KSLU traces its founding to the establishment of a carrier current radio station, that was set up at the university in 1949. As technologies for distributing audio programming have evolved, KSLU has employed, in turn, AM and FM radio broadcasting, transmission over cable TV channels, and, most recently, streaming audio and podcasts available over the internet.

== Early history (KBIL) ==
Saint Louis University was a prominent pioneer in early radio development. The university began experimentation with spark transmitters in 1912, transmitted daily weather reports over station 9YK beginning on April 26, 1921, received a license for one of the first AM broadcasting stations in the United States, WEW, in March 1922, and began operating one of the earliest FM stations, WEW-FM, in 1947. However, the FM station was shut down in late 1949, and, in the mid-1950s, WEW, which was a faculty-run, religious station, was sold to a commercial operator.

Meanwhile, in 1949 the SLU communications department established a student-run carrier current radio station, operating on the AM band. Information on the frequency used is scarce, but in 1970 the station was transmitting on 600 kilohertz. Its description in the 1955 Saint Louis University Yearbook stated that the three main purposes of the station were to "provide a practical training ground for those who are training themselves for the radio profession", act as "an interesting and valuable extra-curricular activity", and provide "entertainment particularly designed to satisfy its student audience". Because its signal was very low power, providing service only to the university campus and immediately adjoining areas, the station did not need a Federal Communications Commission (FCC) license in order to operate. In addition, as an unlicensed station, it was never assigned official call letters by the FCC. However, for identification purposes, the moniker "KBIL"—referring to the school's "Billiken" mascot—was adopted for use on the air.

Although KBIL rarely received attention beyond of the confines of the SLU campus, it did briefly gain national attention in February 1955, when Dave Lukefahr and Joseph Kessler played a Betty Clooney record, "So All Alone", 1,323 times over a 60-hour period, surpassing by one hour the old mark for repetitive airplay.

== Evolution (KSLU) ==
In 1983, a recently established FM station in San Angelo, Texas, that had been officially assigned KBIL (now KDCD) as its call letters by the FCC, complained about the duplicate use of its callsign by the SLU operation. As a result, the SLU station moniker was changed from "KBIL" to the still-used "KSLU".

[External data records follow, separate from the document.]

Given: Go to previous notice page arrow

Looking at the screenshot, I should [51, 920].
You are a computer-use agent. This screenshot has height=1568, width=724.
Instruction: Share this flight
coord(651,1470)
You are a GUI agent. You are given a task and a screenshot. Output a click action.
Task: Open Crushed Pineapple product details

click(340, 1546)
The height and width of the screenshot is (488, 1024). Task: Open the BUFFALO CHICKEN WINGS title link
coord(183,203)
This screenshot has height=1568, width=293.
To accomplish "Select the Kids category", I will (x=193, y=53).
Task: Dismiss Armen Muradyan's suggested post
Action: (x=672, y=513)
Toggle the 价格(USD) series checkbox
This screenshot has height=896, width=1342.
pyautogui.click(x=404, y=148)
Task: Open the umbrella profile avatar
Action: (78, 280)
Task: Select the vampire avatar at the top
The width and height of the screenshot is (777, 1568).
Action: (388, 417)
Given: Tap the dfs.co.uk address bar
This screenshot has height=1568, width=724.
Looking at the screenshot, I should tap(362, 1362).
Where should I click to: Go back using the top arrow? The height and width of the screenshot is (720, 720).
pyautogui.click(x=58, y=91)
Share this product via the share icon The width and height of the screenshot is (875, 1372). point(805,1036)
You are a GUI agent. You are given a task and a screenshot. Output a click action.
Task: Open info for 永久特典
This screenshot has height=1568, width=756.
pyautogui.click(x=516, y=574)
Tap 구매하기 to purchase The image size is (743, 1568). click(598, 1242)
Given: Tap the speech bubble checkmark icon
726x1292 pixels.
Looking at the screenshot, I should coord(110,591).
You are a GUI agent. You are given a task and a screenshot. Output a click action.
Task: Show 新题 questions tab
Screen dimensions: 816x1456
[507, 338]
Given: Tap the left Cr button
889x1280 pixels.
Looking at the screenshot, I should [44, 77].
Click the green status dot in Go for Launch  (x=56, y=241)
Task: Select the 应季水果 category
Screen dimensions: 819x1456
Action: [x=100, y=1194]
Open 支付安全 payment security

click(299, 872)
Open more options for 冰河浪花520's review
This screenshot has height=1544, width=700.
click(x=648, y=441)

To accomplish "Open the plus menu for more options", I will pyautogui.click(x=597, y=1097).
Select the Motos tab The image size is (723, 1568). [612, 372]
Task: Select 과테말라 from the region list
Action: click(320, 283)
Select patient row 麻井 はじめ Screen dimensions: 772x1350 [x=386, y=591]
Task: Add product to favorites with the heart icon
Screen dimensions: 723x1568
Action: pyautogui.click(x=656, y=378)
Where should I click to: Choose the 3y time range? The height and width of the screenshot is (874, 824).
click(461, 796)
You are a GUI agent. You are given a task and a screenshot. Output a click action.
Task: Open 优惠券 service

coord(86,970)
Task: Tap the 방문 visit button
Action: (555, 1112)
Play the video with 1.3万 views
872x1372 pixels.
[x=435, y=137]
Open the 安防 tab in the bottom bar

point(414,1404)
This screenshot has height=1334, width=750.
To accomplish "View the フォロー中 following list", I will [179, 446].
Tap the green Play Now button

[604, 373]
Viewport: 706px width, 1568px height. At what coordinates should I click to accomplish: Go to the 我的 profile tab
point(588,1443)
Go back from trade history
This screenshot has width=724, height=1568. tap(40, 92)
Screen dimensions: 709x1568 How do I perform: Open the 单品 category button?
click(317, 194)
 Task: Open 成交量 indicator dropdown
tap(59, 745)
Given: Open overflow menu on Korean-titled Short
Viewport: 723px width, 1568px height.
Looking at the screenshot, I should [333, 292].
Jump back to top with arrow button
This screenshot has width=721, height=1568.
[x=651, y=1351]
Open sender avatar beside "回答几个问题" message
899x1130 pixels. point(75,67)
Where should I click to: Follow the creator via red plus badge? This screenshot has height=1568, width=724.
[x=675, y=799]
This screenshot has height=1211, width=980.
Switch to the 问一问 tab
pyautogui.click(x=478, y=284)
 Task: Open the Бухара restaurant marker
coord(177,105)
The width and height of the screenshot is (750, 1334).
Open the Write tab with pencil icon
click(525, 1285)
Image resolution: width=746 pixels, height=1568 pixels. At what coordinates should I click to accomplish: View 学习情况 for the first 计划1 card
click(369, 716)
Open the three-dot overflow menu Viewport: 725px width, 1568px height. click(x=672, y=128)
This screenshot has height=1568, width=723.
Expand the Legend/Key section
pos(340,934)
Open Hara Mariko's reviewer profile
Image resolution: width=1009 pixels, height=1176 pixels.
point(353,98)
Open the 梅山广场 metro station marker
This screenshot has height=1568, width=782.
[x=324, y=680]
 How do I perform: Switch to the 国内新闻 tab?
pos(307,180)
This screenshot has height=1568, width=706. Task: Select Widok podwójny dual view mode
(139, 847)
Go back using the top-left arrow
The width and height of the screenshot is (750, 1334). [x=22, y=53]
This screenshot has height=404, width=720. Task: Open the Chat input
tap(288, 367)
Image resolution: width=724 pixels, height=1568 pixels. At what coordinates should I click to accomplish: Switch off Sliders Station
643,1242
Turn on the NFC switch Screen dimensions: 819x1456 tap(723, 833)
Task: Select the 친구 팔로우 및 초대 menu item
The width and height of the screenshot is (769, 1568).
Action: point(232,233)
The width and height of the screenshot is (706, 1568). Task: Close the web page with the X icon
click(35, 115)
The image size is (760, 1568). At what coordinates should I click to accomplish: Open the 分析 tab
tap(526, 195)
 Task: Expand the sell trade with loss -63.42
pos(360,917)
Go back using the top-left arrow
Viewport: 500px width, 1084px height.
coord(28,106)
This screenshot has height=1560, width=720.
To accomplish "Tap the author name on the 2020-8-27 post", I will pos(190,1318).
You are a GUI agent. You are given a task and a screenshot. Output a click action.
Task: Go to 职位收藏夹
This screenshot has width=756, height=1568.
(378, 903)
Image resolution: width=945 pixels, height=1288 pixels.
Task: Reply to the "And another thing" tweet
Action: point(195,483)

KSLU's AM band carrier current transmitter was eventually taken out of service, and a low-power FM transmitter operated until the mid -1990s. Its programming was later made available as background audio over cable TV channel 12, followed by the establishment of online streaming.

Between 1992 and 1998 KSLU expanded its activities, publishing Fiber, a college music magazine, and hosting concerts at the Reinert Pub, a student tavern on the ground floor of Reinert Hall. An attempt in 2000 to return to the airwaves as a low-power FM station was unsuccessful, however, the development of internet streaming means that over-the-air broadcasting is no longer needed for it to reach its audience. KSLU added a Sports department in 2007, with sports talk shows and live broadcasts of SLU Billikens sporting events.

== Today ==
KSLU currently broadcasts 24 hours a day, over cable channel 18 on the SLU campus and online. In addition, it offers a mobile disc-jockey service for on-campus events, publishes Already Bored (a successor of Fiber and The Amp), and organizes music events.